The find of the avceramic Late Chalcolithic/ Early Bronze Age inselberg settlements in Wadi as-Sahab al-Abyad might represent two different scenarios: either the pastoral cultures of the vast burial grounds in the area were less mobile than thought and were already associated with an oasis-type of land-use while being incubators for the later oasis economy, or the deflated inselberg settlements are the remains of the following early oases. The complexity of funeral structures in the region might be an indication that the area was occupied by both socio-economies: the earlier pastoral “well culture” and a later early oasis culture. It has to be the subject of future investigations to determine if the inselberg location of the settlements has to do with aquifers being re-directed and heightened at such spots by the subsurface bedrock topography and their wind protection potential, as well as to what extent they were seasonal or permanent.
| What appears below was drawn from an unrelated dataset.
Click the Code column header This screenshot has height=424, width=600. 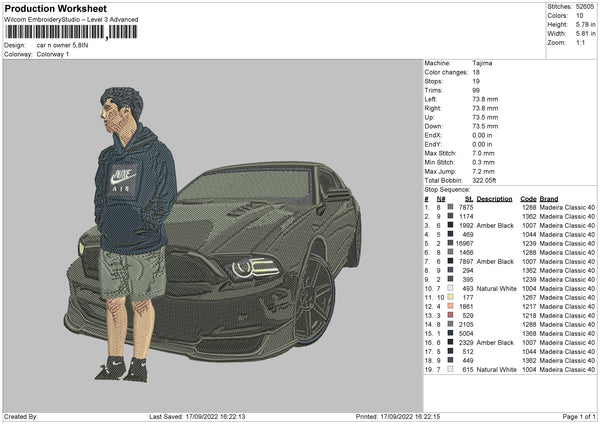[528, 198]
Our project claims the existence of an unknown aceramic Late Chalcolithic/EB in the region north of Jabal at-Tubayk.

 

Recommendations

Looting of graves by Bedouins is a continuing severe impact on the preservation of the area’s cultural heritage. Means have to be discussed and measures have to be taken to raise awareness and education levels to minimize the ongoing destruction of the Jordan’s sepulchral landscapes.

Note: The Late Chalcolithic/ Early Bronze Age date of the cairns and settlements in the project’s area is still based on the presence of a diagnostic tool, the fan scarper.